Oakland's Lake Temescal welcomed me in, took me by both hands then held me like a long lost lover greeting her shell-shocked soldier fresh back from a life of carnage. Nature worked her charms with calculated synchronicity, extracting synergistic power surges that shade the memory with mists of plum & gold. The air temperature worked with the manzanitas, the collegiate couples with the tatooed gangster families, the sand with the grass, trees and sky forming a blurred periphery from my floating flat on my back in the middle of the lake vantage. Less than 15 minutes in the water and I staggered out, weaving to and from until I fell on my towel in the sand, did some stretching, counted some lucky stars, beat it on down the line home. Must build stamina, swim all night every night, transform or die, turn my head to breathe as I sleep, transform as many others as will join me. Swim, just swim until you can't.

The heat had the family falling out all over the rear deck when I got home, added a real special happy vibe. Counted more lucky stars. Great night at home, replete with emotional depth and spiritual wonder. Pondered rough estimate of lucky stars, based on luminosity of gratitude.

Monday, May 07, 2007

Grizzly Peak Century

I scarce believe my feet pedaled me the length of the course, but as far as the questionable assumption that my experience consists of more than colorful figments of my imagination goes, they did, the left one in cahoots with the right. 71-miles, 5,500' of climbing, temperatures into the low 90s, my first century (metric). Also the first time in my life that I rode bicycles with my father. Epic, HELL of epic. Average Speed: 13-mph Maximum Speed: 47-mph

Words are crap. Crap on a stick. All the same, they are the primary communication tool given us to work with. Until I find a better way to convey my love to the masses, might as well distill goodness from them. Mmmmm, essence of crap, on a carved & sculpted stick.

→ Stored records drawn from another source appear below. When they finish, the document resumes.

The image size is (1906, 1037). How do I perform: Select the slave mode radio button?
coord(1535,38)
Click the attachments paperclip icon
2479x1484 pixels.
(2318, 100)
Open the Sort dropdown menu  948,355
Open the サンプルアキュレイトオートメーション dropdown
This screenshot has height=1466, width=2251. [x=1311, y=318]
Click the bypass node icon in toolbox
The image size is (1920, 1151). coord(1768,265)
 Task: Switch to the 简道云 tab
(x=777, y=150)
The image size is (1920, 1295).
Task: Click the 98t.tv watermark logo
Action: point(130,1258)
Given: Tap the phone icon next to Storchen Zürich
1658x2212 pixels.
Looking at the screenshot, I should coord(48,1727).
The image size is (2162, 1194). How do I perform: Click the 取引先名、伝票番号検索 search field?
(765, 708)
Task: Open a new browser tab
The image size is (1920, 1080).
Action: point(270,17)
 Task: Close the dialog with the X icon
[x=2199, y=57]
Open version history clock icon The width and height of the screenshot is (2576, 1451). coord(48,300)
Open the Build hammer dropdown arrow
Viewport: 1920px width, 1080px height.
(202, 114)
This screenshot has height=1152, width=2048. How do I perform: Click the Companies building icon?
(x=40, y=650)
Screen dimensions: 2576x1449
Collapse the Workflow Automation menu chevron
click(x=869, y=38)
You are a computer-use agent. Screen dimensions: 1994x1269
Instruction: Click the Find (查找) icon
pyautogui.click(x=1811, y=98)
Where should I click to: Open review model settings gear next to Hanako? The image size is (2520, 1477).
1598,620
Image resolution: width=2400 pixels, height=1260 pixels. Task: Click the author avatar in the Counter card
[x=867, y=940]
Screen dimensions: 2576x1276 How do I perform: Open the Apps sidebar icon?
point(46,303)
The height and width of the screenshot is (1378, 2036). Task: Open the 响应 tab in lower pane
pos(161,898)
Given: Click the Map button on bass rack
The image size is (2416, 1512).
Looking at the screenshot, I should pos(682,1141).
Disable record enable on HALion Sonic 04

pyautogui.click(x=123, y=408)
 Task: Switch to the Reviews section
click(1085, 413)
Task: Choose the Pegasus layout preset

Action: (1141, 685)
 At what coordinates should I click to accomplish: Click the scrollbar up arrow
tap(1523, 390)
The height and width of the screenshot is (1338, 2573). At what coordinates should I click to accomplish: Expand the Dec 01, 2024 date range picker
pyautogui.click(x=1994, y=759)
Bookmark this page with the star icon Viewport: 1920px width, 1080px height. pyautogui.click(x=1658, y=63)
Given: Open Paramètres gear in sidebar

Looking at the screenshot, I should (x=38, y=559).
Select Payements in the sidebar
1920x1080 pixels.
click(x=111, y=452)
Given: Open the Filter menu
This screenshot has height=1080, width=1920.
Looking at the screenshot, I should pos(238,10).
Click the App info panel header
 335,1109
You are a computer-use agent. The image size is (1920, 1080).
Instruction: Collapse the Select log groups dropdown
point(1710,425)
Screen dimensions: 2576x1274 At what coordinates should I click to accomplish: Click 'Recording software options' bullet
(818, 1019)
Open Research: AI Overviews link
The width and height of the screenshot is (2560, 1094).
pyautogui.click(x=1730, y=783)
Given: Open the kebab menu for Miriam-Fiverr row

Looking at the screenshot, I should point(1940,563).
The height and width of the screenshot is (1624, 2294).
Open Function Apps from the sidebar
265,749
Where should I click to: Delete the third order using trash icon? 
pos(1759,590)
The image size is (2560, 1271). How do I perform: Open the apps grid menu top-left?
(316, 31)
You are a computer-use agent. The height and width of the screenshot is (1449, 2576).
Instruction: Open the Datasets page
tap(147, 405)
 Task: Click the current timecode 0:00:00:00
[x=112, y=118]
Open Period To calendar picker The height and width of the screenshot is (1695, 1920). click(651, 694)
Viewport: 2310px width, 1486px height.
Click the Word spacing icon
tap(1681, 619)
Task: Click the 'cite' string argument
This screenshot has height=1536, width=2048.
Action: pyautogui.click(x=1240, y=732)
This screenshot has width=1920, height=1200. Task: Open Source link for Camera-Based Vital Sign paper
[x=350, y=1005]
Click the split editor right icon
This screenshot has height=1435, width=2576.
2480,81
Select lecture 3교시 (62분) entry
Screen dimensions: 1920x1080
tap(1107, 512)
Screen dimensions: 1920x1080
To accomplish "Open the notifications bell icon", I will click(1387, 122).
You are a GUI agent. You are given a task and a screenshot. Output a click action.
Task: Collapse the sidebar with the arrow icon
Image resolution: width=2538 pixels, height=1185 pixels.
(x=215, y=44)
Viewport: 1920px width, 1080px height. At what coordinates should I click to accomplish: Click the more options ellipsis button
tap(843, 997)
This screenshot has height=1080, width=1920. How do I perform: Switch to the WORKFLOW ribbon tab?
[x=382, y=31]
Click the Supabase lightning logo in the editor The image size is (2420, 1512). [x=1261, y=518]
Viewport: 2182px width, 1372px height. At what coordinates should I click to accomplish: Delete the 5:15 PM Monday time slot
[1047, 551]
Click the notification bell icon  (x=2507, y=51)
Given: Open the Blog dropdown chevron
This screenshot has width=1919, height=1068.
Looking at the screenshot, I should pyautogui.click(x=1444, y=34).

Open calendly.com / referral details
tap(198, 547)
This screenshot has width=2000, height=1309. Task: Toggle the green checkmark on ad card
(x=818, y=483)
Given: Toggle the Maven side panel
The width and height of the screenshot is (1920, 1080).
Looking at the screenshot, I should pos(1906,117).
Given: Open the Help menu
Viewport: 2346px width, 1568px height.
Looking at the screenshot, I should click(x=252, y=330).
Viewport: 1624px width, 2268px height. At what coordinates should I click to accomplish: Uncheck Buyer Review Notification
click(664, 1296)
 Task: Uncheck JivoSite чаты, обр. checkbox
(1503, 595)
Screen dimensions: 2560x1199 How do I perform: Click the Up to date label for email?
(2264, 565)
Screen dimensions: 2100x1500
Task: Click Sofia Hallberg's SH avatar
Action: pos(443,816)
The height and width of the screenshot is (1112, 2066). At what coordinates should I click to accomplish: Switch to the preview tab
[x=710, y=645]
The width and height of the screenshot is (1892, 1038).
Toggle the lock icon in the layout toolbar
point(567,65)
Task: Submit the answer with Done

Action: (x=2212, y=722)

Views of San Francisco, Mount Tamelpais, and the Golden Gate Bridge from Grizzly Peak did their best to take our breaths away, gasp, wheeze. Photographers lined the road with tripods trying to cram the crispy vistas into little boxes. At the top of the last (Rheem) hill my whole body commenced to trembling, and my sunburnt mind said in a helium voice from somewhere far over my head, "Hmmm, the onset of shock." Forced myself to sip a little fluid, quavered on down to the finish, got a 20-minute massage and felt a world better.

What a blast! My father and I floated to our respective homes on Cloud 9. Once again, words are CRAP! Let's do it again, faster. Ride to live.

Friday, May 04, 2007

Twas Ever Thus

Justine, lying back against a fallen column, one curl lifted by the sea wind, said "In the whole of English only one phrase means something to me, the words time immemorial." from Balthazar by Lawrence Durrell

"Twas ever thus." --Mr. Natural

I recommend developing a taste for loose green and Oolong teas. They help invite magic, beyond coincidence. Old ally tea, more effective than NATO. The abyss remains vast & receptive as ever, patient for our attention.